Já para os termos de menor magnitude, como o trabalho de
compressão, o erro de medição pode atingir 30 %, o que é um
fator limitante à validação da presente teoria. Para o futuro,
a teoria pode ser validada com dados obtidos a partir de
simulações numéricas de circulações convectivas.
A viabilidade do processo imaginado neste trabalho
pode ser analisada agora. Não resta duvida que a dissipação que
ocorre próximo à superfície é uma importante fonte de entropia
para a atmosfera. A questão é qual a relação entre o que dissipa
próximo à superfície e o que dissipa nos níveis mais altos.

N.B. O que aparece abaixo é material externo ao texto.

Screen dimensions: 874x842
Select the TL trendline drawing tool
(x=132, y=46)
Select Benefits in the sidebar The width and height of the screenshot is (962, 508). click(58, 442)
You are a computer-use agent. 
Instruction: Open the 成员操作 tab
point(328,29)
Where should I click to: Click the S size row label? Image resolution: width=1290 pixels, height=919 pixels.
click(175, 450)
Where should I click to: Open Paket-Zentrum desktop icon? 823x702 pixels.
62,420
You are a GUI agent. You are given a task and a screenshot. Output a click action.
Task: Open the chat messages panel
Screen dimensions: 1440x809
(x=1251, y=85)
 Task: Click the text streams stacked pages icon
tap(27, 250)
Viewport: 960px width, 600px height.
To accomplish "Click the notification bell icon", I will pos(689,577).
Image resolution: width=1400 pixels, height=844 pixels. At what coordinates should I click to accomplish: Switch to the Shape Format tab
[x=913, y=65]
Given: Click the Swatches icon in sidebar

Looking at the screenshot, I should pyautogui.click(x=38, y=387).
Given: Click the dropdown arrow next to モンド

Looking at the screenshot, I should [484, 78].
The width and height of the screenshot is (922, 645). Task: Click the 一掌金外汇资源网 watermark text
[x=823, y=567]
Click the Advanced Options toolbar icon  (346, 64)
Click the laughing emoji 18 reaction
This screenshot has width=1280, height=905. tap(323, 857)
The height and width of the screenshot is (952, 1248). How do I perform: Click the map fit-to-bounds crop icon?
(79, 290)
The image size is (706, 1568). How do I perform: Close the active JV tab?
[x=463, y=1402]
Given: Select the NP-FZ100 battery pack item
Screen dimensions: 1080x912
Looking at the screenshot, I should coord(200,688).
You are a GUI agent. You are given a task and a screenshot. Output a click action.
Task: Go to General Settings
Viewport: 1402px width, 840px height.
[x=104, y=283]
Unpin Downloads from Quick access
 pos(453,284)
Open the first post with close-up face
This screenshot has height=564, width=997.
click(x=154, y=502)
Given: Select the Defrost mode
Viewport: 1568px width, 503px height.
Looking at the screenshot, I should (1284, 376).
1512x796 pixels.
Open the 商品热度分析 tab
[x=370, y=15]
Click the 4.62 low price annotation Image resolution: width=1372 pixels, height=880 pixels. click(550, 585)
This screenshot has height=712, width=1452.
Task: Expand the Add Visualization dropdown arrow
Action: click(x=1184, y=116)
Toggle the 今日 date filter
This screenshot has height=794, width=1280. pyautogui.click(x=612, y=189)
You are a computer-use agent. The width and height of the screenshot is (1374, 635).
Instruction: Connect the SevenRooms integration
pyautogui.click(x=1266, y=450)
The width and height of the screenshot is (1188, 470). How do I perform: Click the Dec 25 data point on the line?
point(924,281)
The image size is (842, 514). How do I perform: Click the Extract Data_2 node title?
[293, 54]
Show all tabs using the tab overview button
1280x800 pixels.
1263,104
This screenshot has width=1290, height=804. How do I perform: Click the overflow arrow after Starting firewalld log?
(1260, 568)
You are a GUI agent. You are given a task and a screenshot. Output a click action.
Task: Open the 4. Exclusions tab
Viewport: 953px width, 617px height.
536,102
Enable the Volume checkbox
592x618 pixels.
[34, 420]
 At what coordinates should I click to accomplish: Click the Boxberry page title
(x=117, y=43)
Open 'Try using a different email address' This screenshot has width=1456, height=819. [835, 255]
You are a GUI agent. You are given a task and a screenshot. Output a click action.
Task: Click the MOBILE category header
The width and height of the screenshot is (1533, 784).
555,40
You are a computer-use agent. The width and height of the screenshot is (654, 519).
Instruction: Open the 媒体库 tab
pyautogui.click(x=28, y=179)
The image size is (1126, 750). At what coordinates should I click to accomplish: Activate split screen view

A eficiência termodinâmica é determinada, neste trabalho, a
priori. Já o coeficiente de eficácia é determinado a posteriori.
Segundo Kenyon e Schenck (1962), refrigeradores, para serem
práticos, apresentam coeficientes de eficácia entre 1 e 4. Os
valores obtidos neste trabalho sugerem que, para que todo o
calor dissipado ao longo da circulação seja bombeado para o
reservatório quente, o ramo descendente da circulação teria de
atuar como um refrigerador extremamente eficiente, capaz de
bombear muito calor às custas de pouco trabalho. Portanto, a
possibilidade de a presente teoria ser representativa de casos
reais, inclusive com a dissipação ocorrendo integralmente
próximo à superfície, é tão limitada quanto a possibilidade de
a atmosfera operar como um refrigerador com coeficiente de
eficácia igual aos obtidos neste estudo. Além dos erros relativos
às simplificações adotadas na dedução da teoria e os erros de
147
medição dos dados utilizados, será necessário, para trabalhos
futuros, investigar com maior profundidade a distribuição
vertical da dissipação ao longo da circulação.
5. CONCLUSÕES
Foi apresentada uma teoria simples para a
compreensão do trabalho de expansão e de compressão nos
ramos inferior e superior de circulações convectivas.
Fica evidenciado, mais uma vez, o papel da
dissipação próximo à superfície como fonte extra de entropia
para a intensificação dos sistemas convectivos.
O trabalho de expansão realizado próximo à
superfície tende, em sua maior parte, a ser compensado
localmente, através de compressão isobárica. Embora a
presente teoria não permita determinar, pode-se especular
que essa compensação ocorra em sua maior parte durante o
período de resfriamento radiativo noturno.
O trabalho de expansão associado à circulação é
usado, em parte, para vencer dissipação ao longo da circulação.
O trabalho de compressão é usado para bombear calor de volta
à superfície.
A presente teoria sugere que quanto maior for a
dissipação maior o trabalho de expansão no ramo inferior
de uma circulação convectiva. Uma linha interessante para
pesquisa futura é investigar qual a distribuição da dissipação
em níveis superiores da circulação, a exemplo de trabalho de
Pauluis e Held (2002).
6. AGRADECIMENTO
Os comentários e sugestões de um revisor anônimo
contribuíram significativamente para a versão final deste
artigo. O autor também agradece ao Departamento de Ciências
Atmosféricas da Universidade Federal de Campina Grande
pelo apoio à realização deste trabalho.